NBA Finals NBA Finals


Top of his game

Lakers' Jackson has reached new heights in coaching

Posted: Thursday June 13, 2002 1:36 AM
Updated: Thursday June 13, 2002 3:22 AM
  Phil Jackson, Shaquille O'Neal, Kobe Bryant After the win, Phil Jackson admitted he'd love to return to the NBA Finals for a shot at a 10th title as a coach. Jed Jacobsohn/Getty Images

EAST RUTHERFORD, N.J. (AP) -- Phil Jackson seemed in a daze when it was over, trying to digest his many accomplishments.

"It is remarkable that I'm sitting here in a situation I never dreamed of," he said.

Jackson quit his job as coach of the CBA's Albany Patroons in 1987 after five years on the job, figuring he'd never become an NBA coach and graduate school might be a better direction.

Now, after his Los Angeles Lakers beat New Jersey 113-107 Wednesday night to complete a sweep of the NBA Finals, he could only shake his head.

  • Jackson-coached teams have won 24 straight playoff series.

  • Jackson has coached nine NBA champions to tie the record of Boston's Red Auerbach.

  • Jackson-coached teams have won a record 156 playoff games -- one more than Pat Riley. Jackson's teams are 156-55; Riley's teams were 155-100.

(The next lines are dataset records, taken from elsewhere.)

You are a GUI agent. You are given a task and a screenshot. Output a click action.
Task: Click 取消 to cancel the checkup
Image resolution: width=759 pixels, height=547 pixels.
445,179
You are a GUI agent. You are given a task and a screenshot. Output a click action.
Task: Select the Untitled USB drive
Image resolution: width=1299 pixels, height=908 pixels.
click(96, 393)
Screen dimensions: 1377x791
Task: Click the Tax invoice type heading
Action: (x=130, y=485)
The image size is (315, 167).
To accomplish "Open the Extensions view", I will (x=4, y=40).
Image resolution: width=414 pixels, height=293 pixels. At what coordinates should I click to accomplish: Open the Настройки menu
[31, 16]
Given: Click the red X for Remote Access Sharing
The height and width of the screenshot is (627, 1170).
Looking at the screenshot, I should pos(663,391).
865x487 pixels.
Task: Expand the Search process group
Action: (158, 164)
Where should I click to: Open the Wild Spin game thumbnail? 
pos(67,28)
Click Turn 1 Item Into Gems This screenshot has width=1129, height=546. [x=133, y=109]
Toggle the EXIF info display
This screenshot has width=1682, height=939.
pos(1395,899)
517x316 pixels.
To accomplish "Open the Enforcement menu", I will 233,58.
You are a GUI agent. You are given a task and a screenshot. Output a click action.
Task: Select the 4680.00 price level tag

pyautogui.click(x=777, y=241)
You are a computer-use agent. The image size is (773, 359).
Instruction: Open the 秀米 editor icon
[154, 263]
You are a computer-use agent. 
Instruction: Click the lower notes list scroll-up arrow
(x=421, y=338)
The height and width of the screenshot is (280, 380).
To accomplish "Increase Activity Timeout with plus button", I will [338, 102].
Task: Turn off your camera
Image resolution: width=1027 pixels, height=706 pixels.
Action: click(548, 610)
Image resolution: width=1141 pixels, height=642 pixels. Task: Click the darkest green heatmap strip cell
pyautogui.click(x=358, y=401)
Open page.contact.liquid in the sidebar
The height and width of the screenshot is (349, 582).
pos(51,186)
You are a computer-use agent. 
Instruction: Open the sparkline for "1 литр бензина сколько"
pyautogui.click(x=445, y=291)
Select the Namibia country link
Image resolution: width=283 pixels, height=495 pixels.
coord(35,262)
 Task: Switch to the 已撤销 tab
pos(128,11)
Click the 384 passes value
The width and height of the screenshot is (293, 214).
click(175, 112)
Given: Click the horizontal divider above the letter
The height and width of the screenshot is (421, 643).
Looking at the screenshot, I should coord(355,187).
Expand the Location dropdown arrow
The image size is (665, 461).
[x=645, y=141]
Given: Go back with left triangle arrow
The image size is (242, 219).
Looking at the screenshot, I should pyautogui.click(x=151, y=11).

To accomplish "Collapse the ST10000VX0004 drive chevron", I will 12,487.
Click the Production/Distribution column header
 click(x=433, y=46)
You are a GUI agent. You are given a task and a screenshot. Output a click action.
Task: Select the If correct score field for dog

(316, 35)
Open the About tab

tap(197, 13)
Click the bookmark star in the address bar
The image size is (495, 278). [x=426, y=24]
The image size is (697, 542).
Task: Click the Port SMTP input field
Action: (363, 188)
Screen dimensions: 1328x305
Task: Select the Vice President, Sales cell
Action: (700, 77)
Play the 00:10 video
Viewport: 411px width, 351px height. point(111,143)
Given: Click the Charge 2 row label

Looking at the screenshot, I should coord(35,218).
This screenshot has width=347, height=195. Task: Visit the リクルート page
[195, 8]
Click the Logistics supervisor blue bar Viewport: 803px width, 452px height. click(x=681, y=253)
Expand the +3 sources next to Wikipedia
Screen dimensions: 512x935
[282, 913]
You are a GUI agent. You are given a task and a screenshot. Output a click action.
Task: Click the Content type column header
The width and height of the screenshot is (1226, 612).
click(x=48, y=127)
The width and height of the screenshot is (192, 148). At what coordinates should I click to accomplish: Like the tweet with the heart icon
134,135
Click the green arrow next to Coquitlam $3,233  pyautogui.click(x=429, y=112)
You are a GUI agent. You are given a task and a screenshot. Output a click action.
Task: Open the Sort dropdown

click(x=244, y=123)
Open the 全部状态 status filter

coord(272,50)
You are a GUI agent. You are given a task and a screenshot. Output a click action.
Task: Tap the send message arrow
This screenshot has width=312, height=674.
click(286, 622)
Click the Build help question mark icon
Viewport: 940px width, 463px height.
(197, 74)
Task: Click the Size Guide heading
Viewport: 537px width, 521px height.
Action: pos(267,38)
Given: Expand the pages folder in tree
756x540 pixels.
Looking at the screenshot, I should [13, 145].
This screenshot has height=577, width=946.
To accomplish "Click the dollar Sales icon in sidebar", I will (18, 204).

  • Jackson-coached teams have won three straight championships three times. Only two other teams, the Minneapolis Lakers (1952-54) and the Boston Celtics (1959-66) have accomplished that feat.

    Head of the Class
    All-time career playoff
    coaching victories
    Coach  Wins 
    Phil Jackson  156  
    Pat Riley  155 
    Red Auerbach  99 
    K.C. Jones  81 
    Lenny Wilkens  80 
    Jerry Sloan  77 
    Chuck Daly  75 
    Billy Cunningham  66 
    Larry Brown  64 
    John Kundla  60 

    The Chicago Bulls hired Jackson as an assistant coach to Doug Collins in 1988, and after two seasons in that role, Collins was fired and Jackson was promoted.

    He won six titles in nine years as the Bulls' head coach and another three in as many years with the Lakers.

    That's nine championships in 12 years.

    "How fortunate I am to be here, what great teams I've had to play with, to coach with," Jackson said. "I just look forward to the next one and great hopes that I have an anticipation of getting back here again for a 10th opportunity."

    Jackson dedicated this championship to the late Red Holzman, his coach when he played for the New York Knicks.

    "I know he'd be thinking and praying for me wherever he's at and whatever form he's in," Jackson said. "This is a big moment for me and for him."

    Jackson made special mention of 80-year-old Lakers assistant Tex Winter, who's been around for all nine championships and originated the triangle offense.

    "He's a big part of what I've done," Jackson said. "I wanted to give him a lot of credit."

    Winter has said this might be his final year in coaching.